*** RECORDS PROVIDED
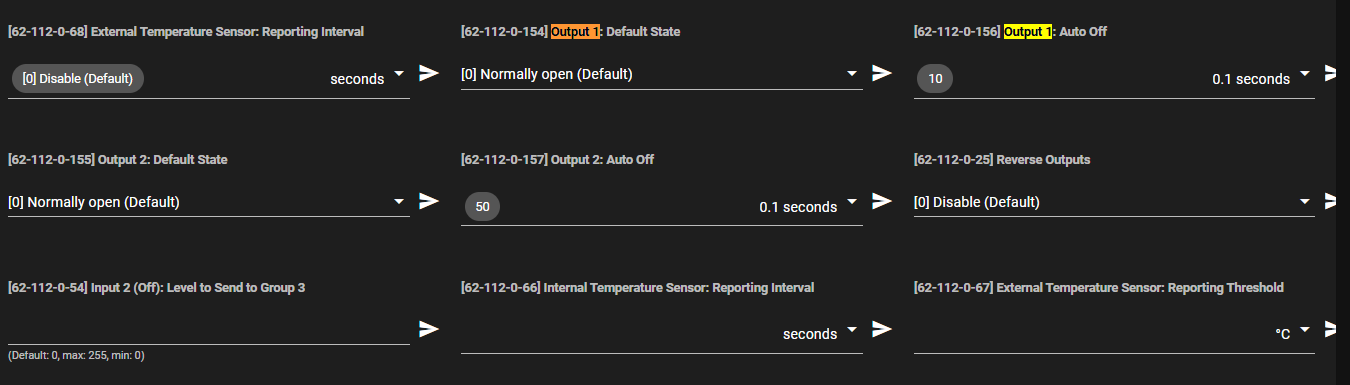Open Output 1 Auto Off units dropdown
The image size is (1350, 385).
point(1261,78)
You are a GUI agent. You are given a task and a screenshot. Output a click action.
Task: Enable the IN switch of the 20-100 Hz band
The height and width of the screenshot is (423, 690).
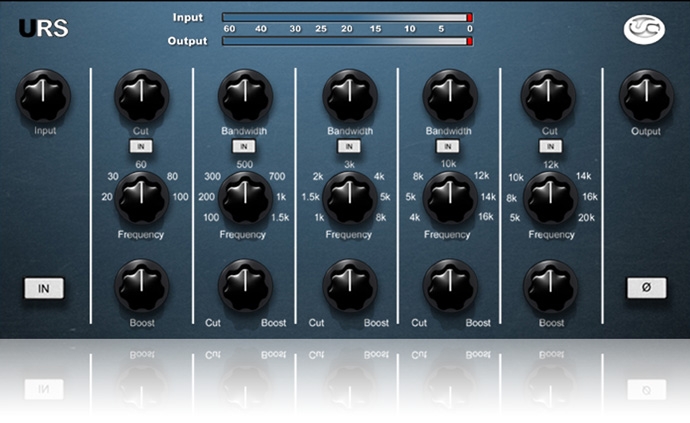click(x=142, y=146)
******
**TASK GOAL:** Reproduce every line of text from the items above verbatim, leaving out the pictures.

**CORRECT OUTPUT:**
Open Output 1 Auto Off units dropdown
The image size is (1350, 385).
point(1261,78)
You are a GUI agent. You are given a task and a screenshot. Output a click action.
Task: Enable the IN switch of the 20-100 Hz band
The height and width of the screenshot is (423, 690).
click(x=142, y=146)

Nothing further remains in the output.